## Your task
Render as a numbered list the lines of the material from the line containing "The height and" through the line containing "chart to Linear", omitting any blank lines.

── Records for processing

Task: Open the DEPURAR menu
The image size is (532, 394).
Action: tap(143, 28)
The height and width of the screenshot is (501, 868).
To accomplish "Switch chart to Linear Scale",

────
── Records for processing

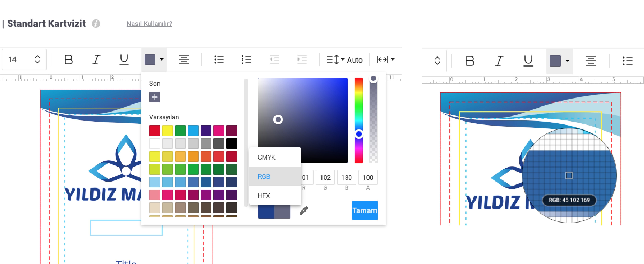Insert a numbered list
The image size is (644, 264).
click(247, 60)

────
── Records for processing

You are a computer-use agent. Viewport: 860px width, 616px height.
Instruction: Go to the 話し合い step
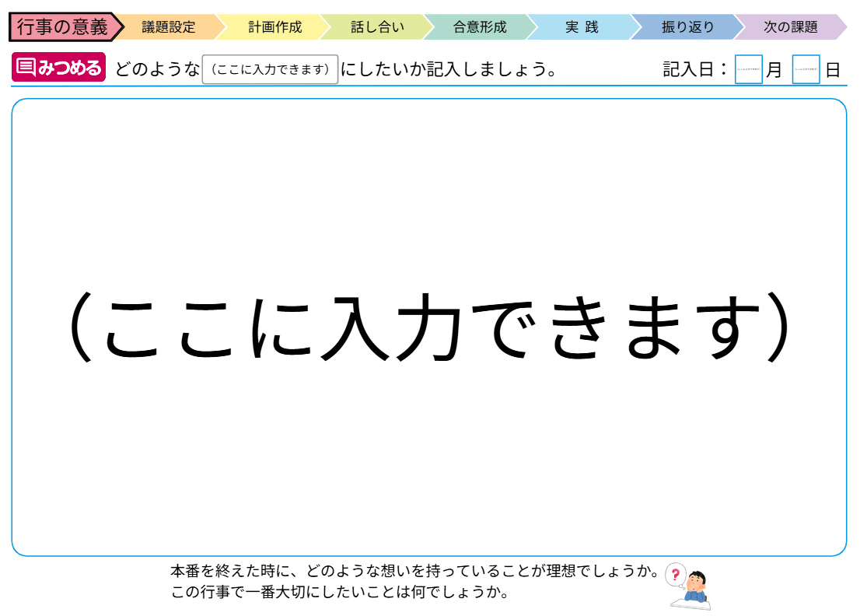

────

## Written solution
1. The height and width of the screenshot is (501, 868).
2. To accomplish "Switch chart to Linear Scale",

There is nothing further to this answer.